Things get serious the second a Section 129 Notice gets issued.

This could be the first sign that the court is about to get involved.

It’s not just a letter or a notice. It is a legal document. One that should be taken VERY seriously.

Here’s what you need to know.


Section 129 Notice

What is a Section 129 Notice?

A Section 129 Notice, often called a “Letter of Demand” or “S129 Letter of Demand,” is a formal notification. Creditors or debt collectors send an S129 Notice to consumers who fall behind on their monthly debt repayments.

The notice informs the consumer they’re behind and presents ways to solve the problem. If the consumer doesn’t respond or take any necessary action… then creditors may proceed to take legal action.

The legal background: The National Credit Act of South Africa regulates South Africa’s credit industry.
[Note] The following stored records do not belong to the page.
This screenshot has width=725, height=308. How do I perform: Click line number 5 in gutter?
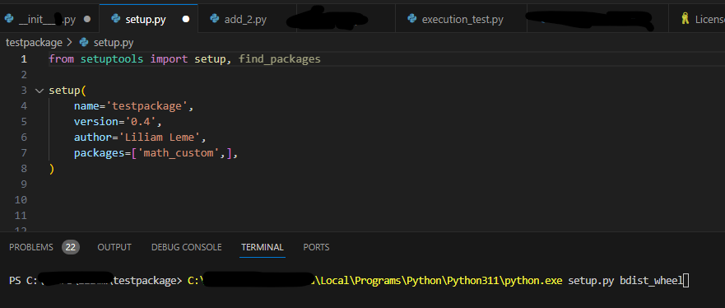(x=24, y=122)
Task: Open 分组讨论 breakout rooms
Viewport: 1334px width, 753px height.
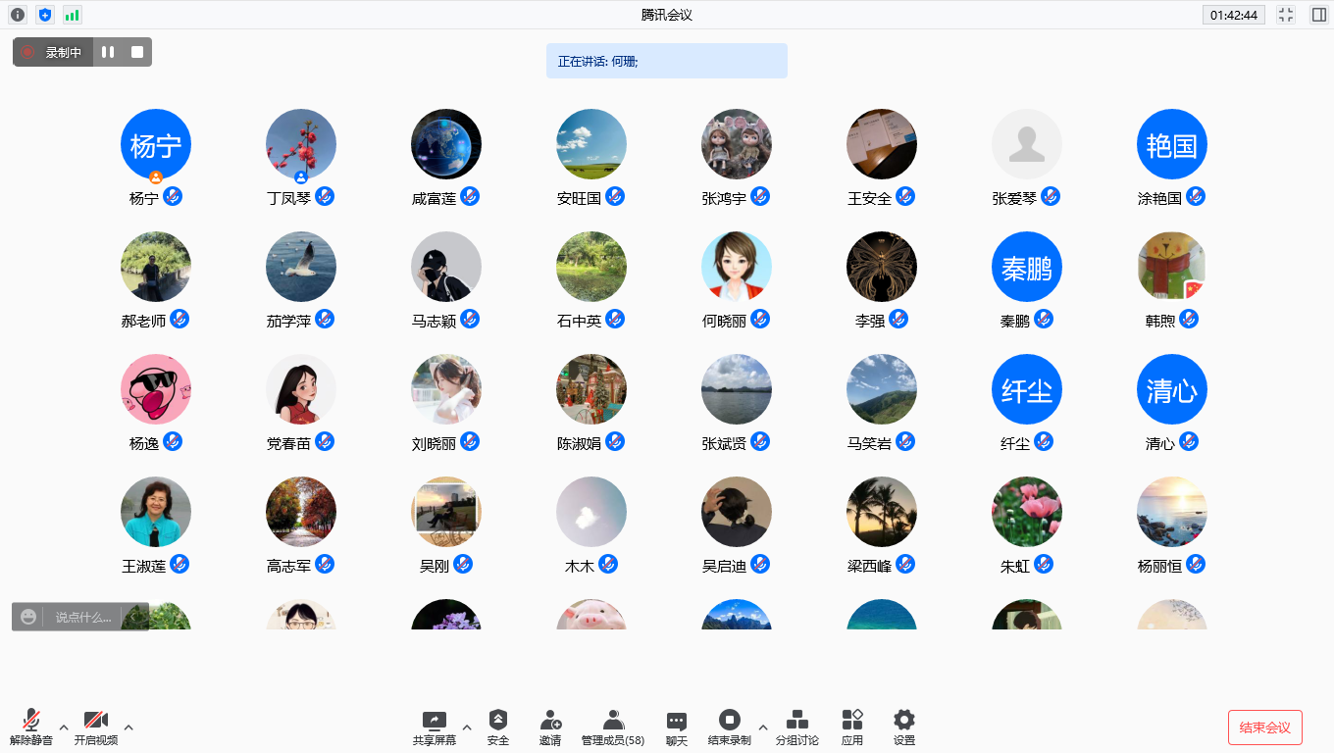Action: tap(797, 721)
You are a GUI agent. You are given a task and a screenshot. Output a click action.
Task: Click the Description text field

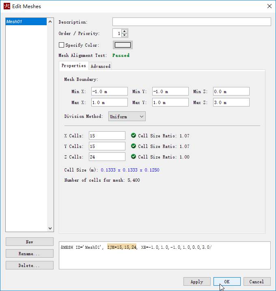coord(191,22)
It protects both consumers and financial institutions.

Section 129 of the National Credit Act (Part C: Required procedures before debt enforcement ) stipulates explicitly that a creditor must formally notify the debtor of their default and suggest possible ways to resolve the outstanding debt. Why? Because it ensures everyone is aware of the outstanding debt and that legal action may follow.


Section 129 Notice must Include the following information

A Section 129 Notice is a comprehensive legal document that must meet specific criteria to be considered valid.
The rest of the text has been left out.